(Collected data)
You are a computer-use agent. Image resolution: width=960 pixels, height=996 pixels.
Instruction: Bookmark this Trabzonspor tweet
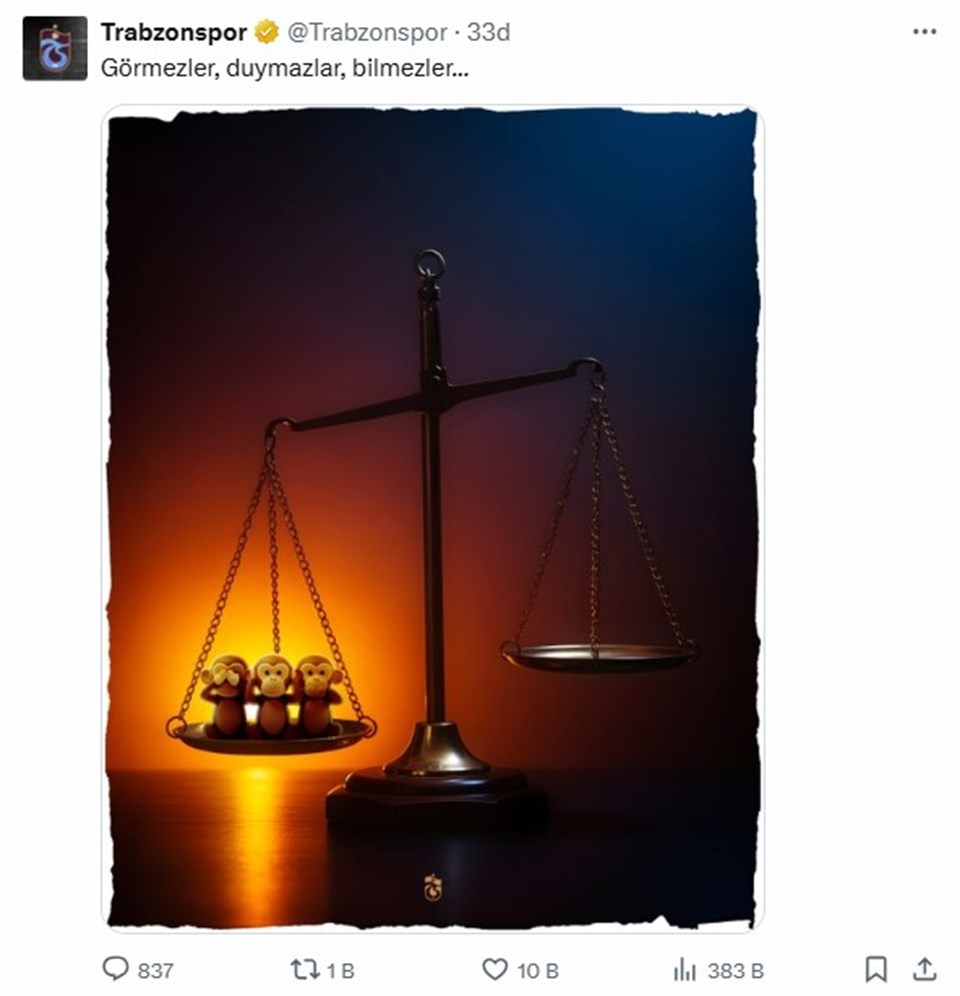click(876, 969)
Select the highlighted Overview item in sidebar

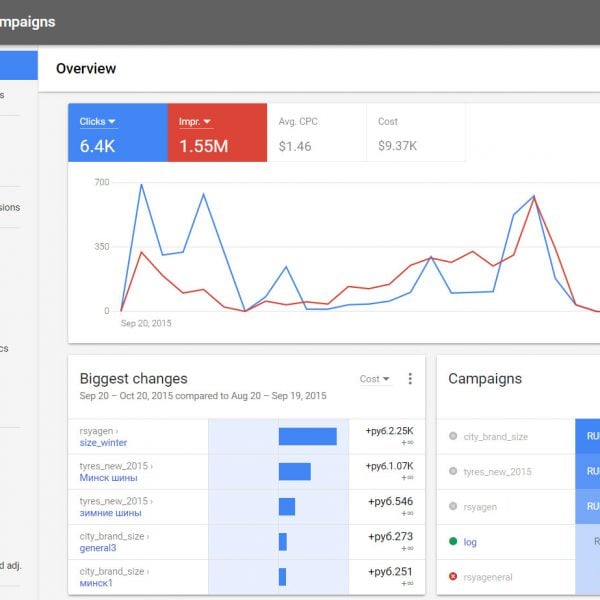pos(18,66)
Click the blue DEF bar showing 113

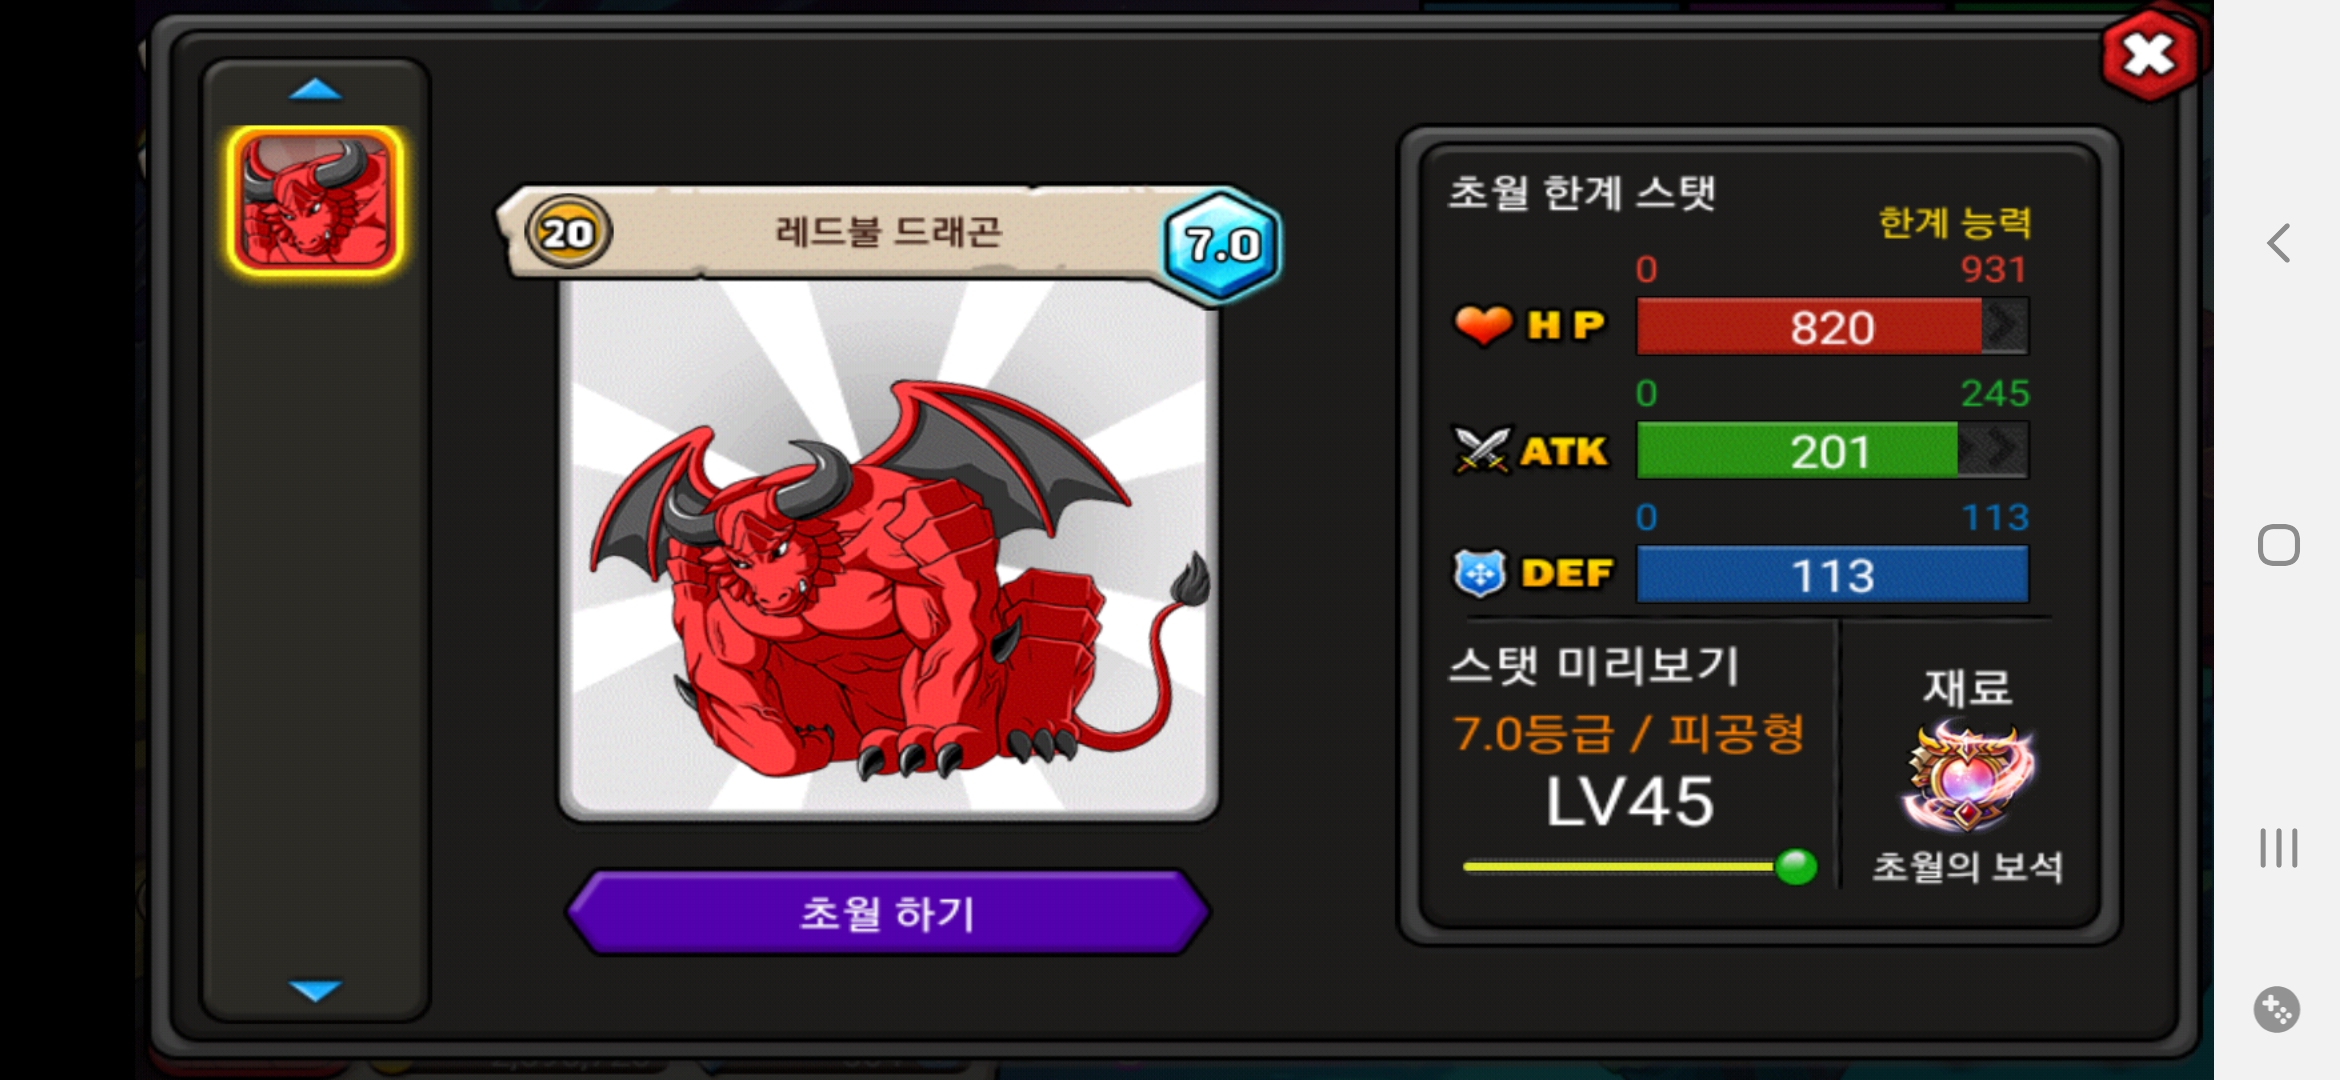pos(1832,575)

> EXERCISE REQUIREMENTS
Although the records contain pictures, the copy should consist of their text alone, reproduced exactly.

> TASK RESPONSE
You are a computer-use agent. Image resolution: width=960 pixels, height=996 pixels.
Instruction: Bookmark this Trabzonspor tweet
click(876, 969)
Select the highlighted Overview item in sidebar

pos(18,66)
Click the blue DEF bar showing 113

pos(1832,575)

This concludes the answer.